Thursday, October 12, 2017
Those of us litigating intimate partner abuse cases have been privy to the tactic of false equivalencies as a means of protecting male privilege. One particularly vexing case I tried resulted in extensive findings of the husband's abuse of the wife. The judge found also that the wife had been inhospitable to her mother-in-law. The latter finding was justification for the judge to ignore the abuse in fashioning remedies. Consequently, the husband's abusive behavior remained unconsidered when the judge gave unfettered access to the children. This is not an isolated case. In both petitions for civil protection orders and family law decisions, courts fail to protect partners and children if the abused partner failed to behave in the perfect, mythical manner embedded in the judge's stereotypes. In these cases, false equivalency is used to protect white male privilege. The faulty premise can also be used as a sword.

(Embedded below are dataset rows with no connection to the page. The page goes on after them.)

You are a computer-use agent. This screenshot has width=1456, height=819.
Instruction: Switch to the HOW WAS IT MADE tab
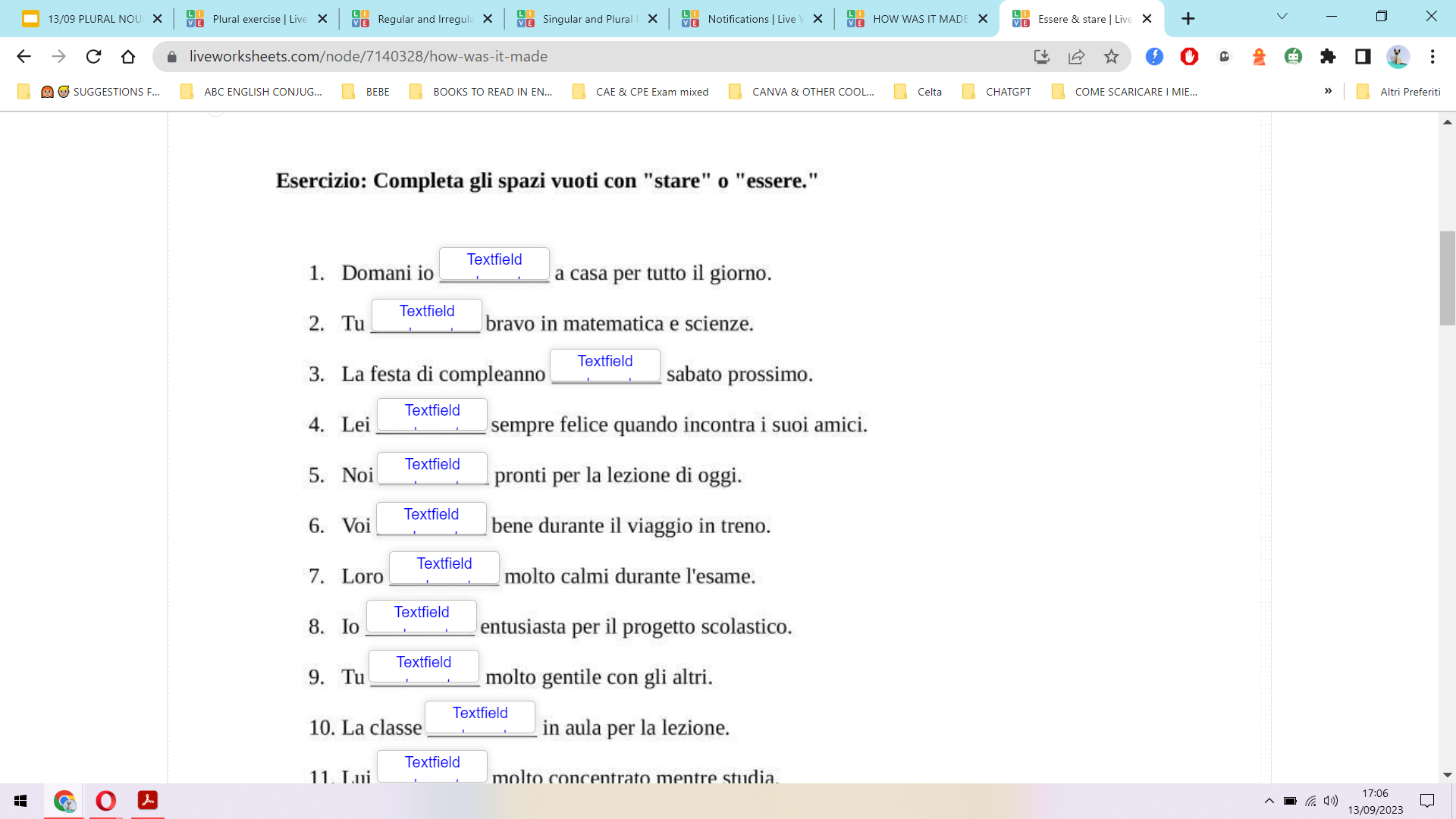[x=918, y=19]
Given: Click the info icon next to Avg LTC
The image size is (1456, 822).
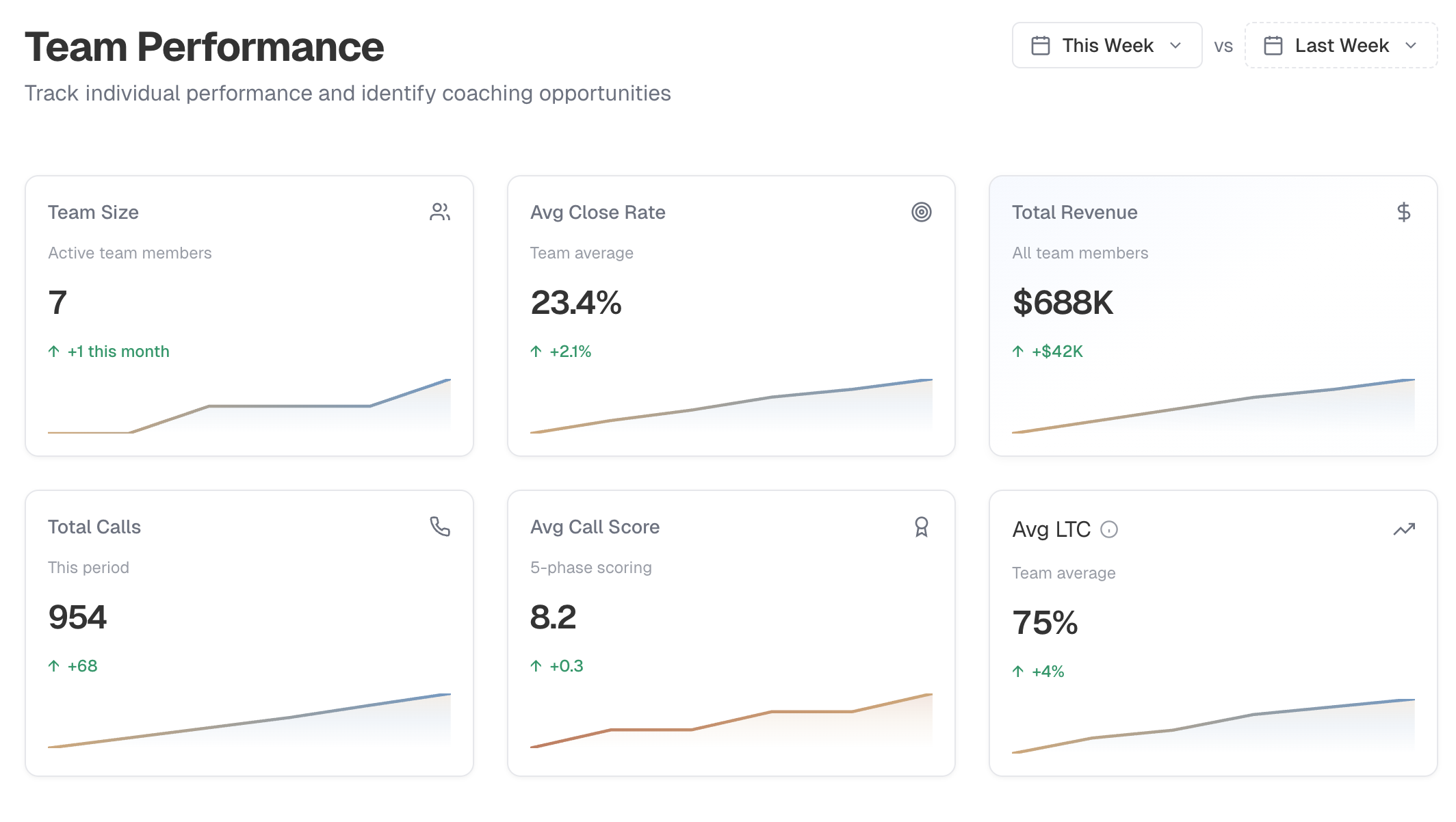Looking at the screenshot, I should click(x=1109, y=529).
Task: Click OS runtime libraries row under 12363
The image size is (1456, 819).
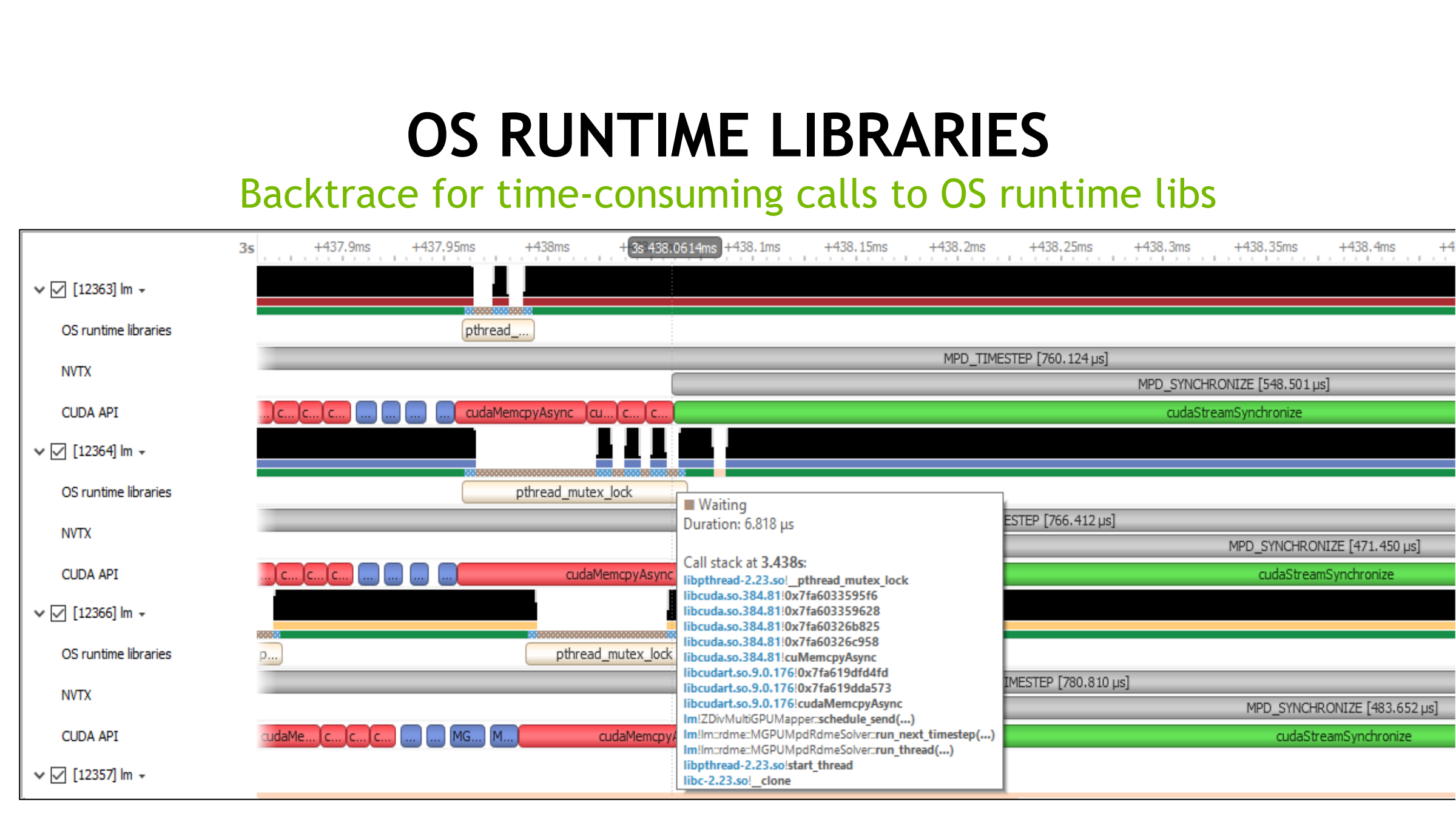Action: 116,331
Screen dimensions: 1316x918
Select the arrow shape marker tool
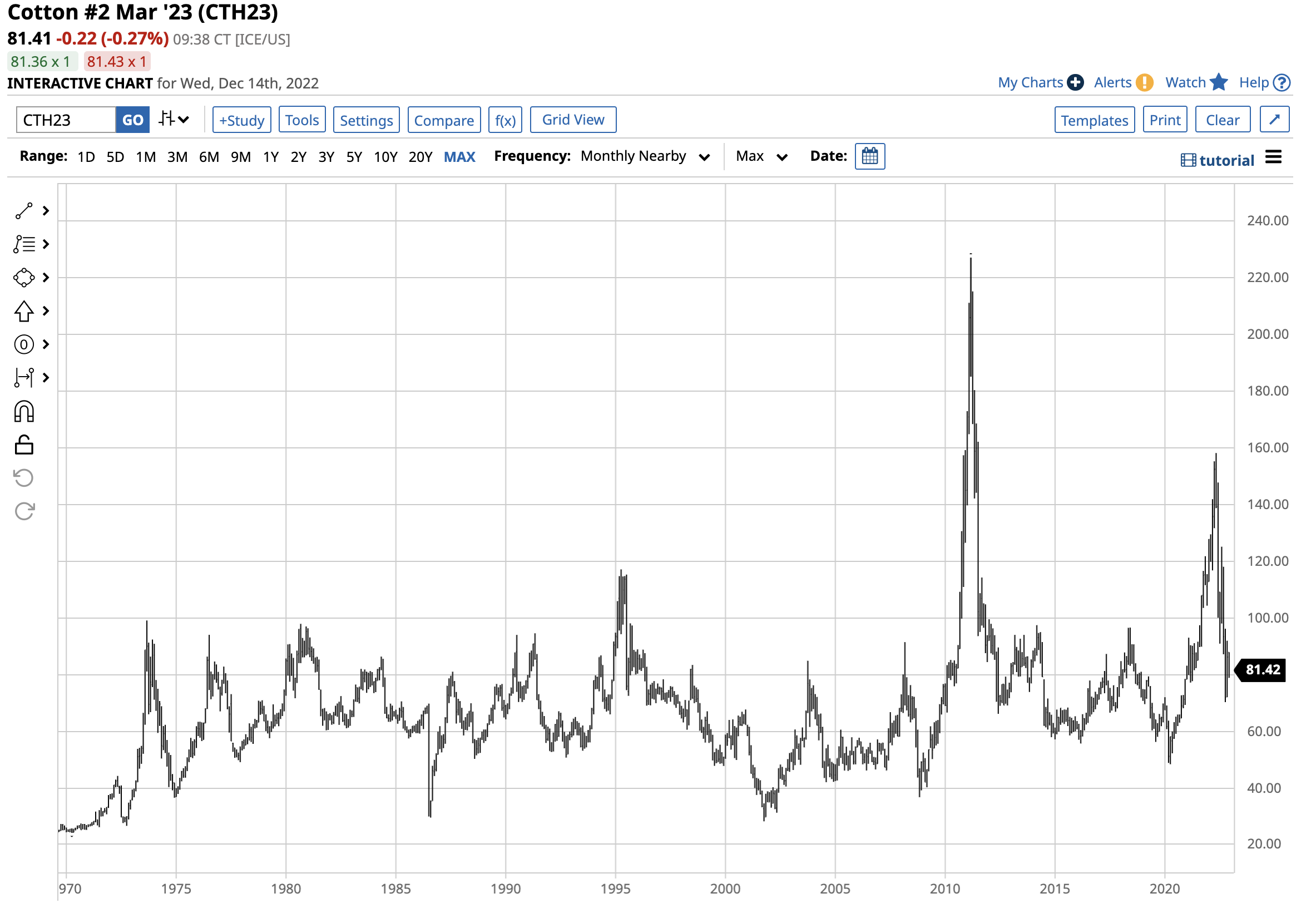[x=23, y=312]
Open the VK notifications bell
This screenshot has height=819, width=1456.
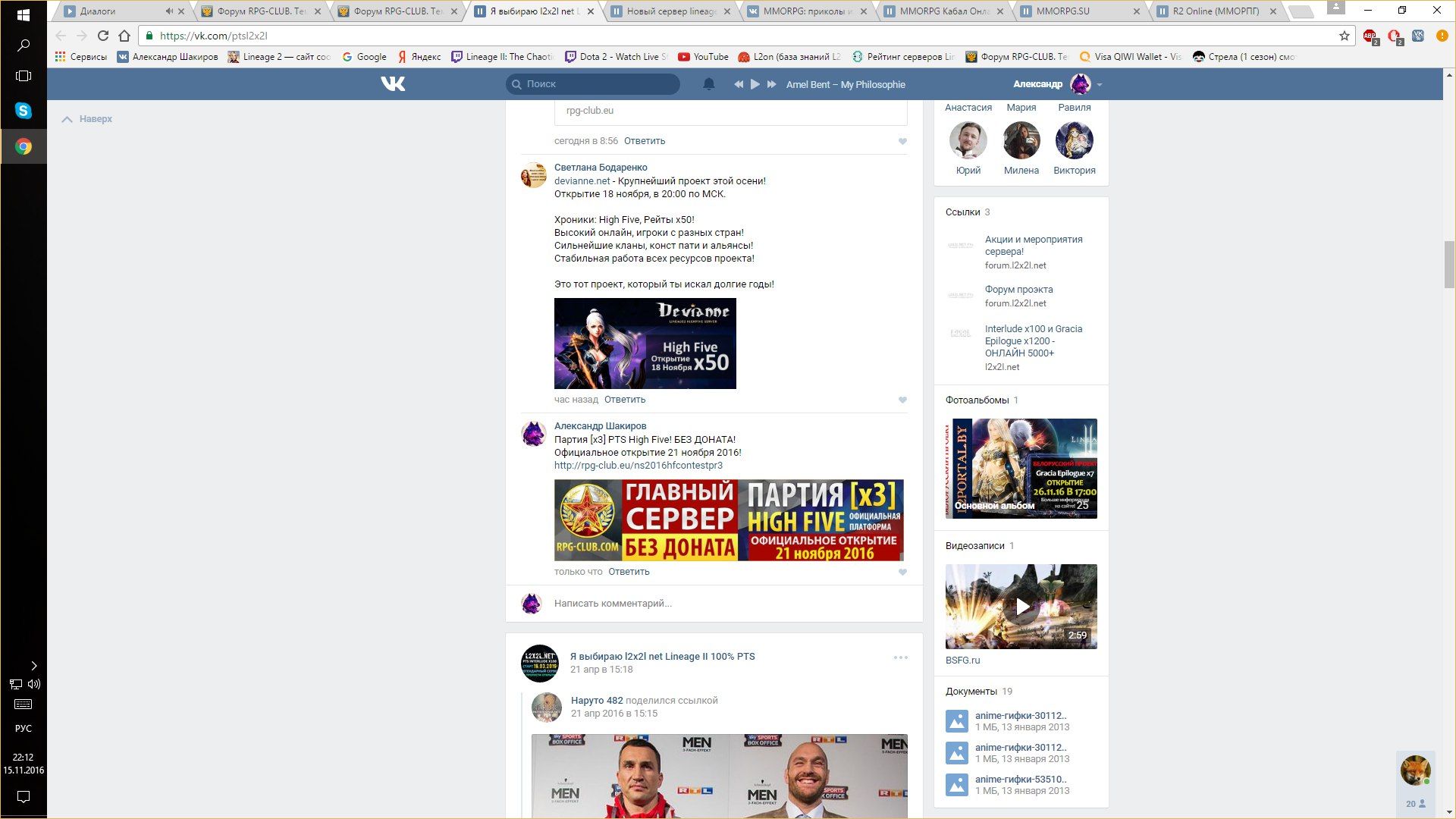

The same discriminatory technique plays out in race cases, as well. A particularly shocking example happened this week in Virginia. A magistrate issued a warrant for DeAndre Harris, a black man who had been viciously beaten by white supremacists following a "Unite the Right" rally. Mr. Harris suffered spinal injuries and a head wound requiring ten stitches. Then a man who claims to be an attorney and a "Southern Nationalist" filed a police report and then a request for a warrant for the arrest of Mr. Harris alleges "unlawful wounding", a felony. In Virginia a magistrate may issue the warrant, even where, as in this case, a police investigation is complete. As in civil protection order hearings where abusers file retaliatory petitions for protection orders, the goal is to discredit the victim. An additional benefit is the victim's reluctance to appear in court given that the victim could have adverse consequences. Dropping the cross complaints is often the result, leaving the victim unprotected and reluctant to seek future help.
My sense is that this is the goal of the white supremacist. While three men have been arrested for beating Mr. Harris, cross charges will adversely impact any jury. Confusion and reluctance to convict will result.
This is the time for courageous prosecutors and police to step up and request dismissal of the charges for lack of evidence and because the allegations are retaliatory.